◆ Work instruction ◆
From the data below, copy each line that includes the word "input".

◆ Data provided ◆
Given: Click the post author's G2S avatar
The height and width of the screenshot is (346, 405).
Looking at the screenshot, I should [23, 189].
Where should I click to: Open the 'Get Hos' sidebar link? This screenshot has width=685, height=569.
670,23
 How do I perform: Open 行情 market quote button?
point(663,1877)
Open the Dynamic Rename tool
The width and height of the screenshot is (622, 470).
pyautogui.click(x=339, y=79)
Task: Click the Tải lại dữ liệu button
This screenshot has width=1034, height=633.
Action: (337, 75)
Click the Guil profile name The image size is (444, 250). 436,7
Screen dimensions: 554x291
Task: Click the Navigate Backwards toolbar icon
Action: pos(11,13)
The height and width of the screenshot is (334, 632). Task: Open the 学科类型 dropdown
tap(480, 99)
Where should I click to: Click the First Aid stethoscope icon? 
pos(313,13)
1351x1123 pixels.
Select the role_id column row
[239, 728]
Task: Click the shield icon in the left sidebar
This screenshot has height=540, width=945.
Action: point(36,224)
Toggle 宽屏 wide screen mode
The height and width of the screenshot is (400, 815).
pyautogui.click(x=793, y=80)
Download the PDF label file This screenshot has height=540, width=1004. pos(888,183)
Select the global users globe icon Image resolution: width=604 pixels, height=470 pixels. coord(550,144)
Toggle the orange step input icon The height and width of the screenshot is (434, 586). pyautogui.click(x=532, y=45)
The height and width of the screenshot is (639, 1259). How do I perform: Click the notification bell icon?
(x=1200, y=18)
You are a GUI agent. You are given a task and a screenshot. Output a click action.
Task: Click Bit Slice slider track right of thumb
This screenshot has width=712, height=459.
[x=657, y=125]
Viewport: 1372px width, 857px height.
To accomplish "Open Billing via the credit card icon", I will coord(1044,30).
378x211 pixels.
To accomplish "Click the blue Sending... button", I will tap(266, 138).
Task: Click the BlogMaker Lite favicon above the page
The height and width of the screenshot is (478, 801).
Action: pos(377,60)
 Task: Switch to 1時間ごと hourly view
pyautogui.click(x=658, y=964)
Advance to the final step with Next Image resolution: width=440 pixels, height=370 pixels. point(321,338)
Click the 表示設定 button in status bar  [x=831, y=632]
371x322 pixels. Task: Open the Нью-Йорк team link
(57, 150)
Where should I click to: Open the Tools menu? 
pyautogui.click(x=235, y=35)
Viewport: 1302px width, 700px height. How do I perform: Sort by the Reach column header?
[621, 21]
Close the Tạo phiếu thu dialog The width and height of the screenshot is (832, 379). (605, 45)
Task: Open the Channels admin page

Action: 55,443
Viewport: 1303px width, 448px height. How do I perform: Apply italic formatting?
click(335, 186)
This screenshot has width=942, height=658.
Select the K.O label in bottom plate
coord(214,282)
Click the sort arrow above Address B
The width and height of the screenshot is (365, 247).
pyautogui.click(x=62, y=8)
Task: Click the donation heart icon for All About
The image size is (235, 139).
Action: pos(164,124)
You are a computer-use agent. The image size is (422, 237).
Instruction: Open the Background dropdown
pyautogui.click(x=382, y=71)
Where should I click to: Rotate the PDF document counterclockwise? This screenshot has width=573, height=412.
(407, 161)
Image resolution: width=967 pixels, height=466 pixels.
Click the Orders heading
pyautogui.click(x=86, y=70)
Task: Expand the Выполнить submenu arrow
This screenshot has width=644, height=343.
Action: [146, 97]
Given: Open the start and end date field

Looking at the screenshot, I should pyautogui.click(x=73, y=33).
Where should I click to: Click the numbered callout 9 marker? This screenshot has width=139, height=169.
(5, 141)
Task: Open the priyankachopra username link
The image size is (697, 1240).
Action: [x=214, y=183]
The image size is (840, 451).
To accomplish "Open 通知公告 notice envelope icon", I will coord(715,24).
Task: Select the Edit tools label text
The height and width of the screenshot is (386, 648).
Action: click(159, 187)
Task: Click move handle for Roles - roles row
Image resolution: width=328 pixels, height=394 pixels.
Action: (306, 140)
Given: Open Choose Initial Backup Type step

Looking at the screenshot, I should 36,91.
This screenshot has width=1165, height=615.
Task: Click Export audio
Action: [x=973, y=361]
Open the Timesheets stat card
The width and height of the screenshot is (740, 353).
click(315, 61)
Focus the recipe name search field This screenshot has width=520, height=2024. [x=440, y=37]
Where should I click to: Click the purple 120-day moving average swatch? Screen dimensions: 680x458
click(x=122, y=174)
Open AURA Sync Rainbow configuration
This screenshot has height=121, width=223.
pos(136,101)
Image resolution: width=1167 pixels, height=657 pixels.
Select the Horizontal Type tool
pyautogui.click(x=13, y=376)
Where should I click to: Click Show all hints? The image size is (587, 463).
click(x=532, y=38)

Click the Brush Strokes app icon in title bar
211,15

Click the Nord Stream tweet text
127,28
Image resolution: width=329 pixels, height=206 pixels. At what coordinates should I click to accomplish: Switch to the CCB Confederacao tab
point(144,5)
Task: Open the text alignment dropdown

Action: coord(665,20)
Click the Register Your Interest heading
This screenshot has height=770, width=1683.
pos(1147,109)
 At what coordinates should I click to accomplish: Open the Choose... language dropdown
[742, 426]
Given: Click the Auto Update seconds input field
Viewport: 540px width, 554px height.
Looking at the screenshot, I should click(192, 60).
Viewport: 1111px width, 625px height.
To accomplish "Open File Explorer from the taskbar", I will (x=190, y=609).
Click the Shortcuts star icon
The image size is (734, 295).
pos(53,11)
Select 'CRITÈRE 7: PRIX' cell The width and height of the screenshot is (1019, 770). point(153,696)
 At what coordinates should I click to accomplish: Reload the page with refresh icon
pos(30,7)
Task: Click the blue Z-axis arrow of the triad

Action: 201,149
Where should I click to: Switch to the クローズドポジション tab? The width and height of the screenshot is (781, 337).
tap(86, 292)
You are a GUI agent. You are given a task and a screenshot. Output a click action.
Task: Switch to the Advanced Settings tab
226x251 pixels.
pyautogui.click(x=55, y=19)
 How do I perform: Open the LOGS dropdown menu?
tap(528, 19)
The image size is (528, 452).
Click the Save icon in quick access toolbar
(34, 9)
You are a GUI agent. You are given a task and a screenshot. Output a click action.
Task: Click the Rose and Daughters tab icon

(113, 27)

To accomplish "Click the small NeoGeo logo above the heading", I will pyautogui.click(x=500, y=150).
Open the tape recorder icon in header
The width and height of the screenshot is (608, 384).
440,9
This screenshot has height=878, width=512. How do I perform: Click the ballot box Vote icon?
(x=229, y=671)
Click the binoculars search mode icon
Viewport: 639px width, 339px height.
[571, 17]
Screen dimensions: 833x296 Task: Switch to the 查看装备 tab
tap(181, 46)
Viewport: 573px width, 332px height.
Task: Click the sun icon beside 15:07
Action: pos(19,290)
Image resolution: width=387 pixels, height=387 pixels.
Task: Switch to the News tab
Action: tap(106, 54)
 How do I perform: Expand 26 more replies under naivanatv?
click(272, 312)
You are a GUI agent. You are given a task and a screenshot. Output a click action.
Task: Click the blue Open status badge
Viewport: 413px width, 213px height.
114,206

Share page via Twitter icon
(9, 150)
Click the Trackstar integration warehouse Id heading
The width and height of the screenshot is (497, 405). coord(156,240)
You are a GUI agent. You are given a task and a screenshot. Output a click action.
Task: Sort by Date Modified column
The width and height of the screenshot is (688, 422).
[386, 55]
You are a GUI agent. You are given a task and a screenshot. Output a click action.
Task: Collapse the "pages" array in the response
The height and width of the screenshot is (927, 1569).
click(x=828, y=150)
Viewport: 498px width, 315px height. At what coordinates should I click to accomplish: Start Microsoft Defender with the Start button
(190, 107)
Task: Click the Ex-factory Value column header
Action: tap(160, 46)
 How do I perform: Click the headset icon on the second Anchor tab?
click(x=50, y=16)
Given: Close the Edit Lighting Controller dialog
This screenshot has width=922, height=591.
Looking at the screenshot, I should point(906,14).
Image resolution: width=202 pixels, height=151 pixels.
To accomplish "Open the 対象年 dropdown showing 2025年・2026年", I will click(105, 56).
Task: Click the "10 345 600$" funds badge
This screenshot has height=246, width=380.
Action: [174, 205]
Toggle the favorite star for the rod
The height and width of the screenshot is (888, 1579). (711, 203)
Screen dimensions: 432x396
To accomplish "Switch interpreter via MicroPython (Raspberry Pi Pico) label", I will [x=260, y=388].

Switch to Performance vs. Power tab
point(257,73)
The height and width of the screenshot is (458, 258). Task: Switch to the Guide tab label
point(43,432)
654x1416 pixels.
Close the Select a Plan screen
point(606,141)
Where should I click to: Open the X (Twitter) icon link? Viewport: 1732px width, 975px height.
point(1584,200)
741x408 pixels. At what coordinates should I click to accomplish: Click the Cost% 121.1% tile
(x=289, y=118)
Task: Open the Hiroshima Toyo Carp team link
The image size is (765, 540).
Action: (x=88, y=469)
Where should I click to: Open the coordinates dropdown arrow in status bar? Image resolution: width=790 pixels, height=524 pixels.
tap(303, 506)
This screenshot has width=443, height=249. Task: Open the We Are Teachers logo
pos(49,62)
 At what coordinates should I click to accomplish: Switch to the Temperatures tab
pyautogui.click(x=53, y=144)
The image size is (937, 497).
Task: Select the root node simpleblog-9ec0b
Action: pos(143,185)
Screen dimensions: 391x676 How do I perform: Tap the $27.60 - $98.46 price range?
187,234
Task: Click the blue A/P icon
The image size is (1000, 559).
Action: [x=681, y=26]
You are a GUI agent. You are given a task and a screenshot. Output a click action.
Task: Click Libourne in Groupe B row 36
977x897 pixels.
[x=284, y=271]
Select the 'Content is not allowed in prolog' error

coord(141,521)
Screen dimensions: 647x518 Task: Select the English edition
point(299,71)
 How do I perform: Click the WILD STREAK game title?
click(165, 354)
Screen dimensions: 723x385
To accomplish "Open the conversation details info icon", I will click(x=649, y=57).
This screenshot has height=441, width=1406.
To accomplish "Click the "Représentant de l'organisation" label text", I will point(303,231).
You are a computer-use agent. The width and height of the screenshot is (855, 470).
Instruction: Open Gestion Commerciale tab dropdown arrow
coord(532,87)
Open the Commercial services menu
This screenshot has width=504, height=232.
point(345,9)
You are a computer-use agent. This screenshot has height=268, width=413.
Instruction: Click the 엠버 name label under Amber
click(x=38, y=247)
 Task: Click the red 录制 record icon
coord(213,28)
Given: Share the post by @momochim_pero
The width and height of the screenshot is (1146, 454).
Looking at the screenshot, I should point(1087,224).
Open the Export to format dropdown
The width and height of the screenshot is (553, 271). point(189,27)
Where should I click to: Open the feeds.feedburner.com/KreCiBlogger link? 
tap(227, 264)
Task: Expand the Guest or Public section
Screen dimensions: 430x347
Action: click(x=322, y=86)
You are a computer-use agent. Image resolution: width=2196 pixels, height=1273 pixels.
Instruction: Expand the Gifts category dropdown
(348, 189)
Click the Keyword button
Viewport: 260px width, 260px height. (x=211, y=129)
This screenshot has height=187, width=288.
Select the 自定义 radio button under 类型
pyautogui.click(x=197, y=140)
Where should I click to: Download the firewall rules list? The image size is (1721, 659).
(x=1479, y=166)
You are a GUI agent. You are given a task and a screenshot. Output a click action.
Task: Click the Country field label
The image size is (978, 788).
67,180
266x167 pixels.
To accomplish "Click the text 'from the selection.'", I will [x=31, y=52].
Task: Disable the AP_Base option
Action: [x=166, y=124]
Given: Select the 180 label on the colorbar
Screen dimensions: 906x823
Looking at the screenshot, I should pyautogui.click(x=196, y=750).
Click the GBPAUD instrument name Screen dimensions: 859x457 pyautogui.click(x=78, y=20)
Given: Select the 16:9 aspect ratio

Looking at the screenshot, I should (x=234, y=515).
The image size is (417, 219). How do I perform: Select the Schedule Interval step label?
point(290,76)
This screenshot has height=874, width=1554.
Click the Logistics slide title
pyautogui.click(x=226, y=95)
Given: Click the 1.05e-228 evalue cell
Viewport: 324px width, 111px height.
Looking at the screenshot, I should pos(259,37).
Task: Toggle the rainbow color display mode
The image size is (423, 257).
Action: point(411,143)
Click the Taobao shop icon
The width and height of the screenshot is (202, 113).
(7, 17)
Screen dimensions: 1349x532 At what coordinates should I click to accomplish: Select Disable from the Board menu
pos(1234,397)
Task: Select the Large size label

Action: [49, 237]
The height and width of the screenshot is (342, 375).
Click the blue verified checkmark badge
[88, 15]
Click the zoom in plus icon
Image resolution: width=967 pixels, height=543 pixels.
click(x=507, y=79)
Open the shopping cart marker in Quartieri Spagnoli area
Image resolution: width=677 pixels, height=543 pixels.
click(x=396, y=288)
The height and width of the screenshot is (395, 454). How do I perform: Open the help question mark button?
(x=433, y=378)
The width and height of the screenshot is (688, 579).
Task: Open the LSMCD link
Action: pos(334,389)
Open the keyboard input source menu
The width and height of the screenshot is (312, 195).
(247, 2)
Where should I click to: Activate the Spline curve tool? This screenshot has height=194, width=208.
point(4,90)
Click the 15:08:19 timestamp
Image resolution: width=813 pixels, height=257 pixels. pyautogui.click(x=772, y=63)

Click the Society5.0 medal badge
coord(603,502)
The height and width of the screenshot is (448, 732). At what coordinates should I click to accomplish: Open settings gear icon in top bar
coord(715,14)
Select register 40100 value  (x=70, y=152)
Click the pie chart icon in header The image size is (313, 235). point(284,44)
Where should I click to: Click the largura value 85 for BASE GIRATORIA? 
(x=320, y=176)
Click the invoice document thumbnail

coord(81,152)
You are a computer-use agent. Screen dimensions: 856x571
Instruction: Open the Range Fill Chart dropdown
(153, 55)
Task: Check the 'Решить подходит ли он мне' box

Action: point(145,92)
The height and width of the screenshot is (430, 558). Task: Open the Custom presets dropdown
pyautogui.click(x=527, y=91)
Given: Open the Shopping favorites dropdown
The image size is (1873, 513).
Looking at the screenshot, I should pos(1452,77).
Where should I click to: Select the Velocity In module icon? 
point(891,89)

◆ Result of the task ◆
Toggle the orange step input icon The height and width of the screenshot is (434, 586). pyautogui.click(x=532, y=45)
Given: Click the Auto Update seconds input field
Open the keyboard input source menu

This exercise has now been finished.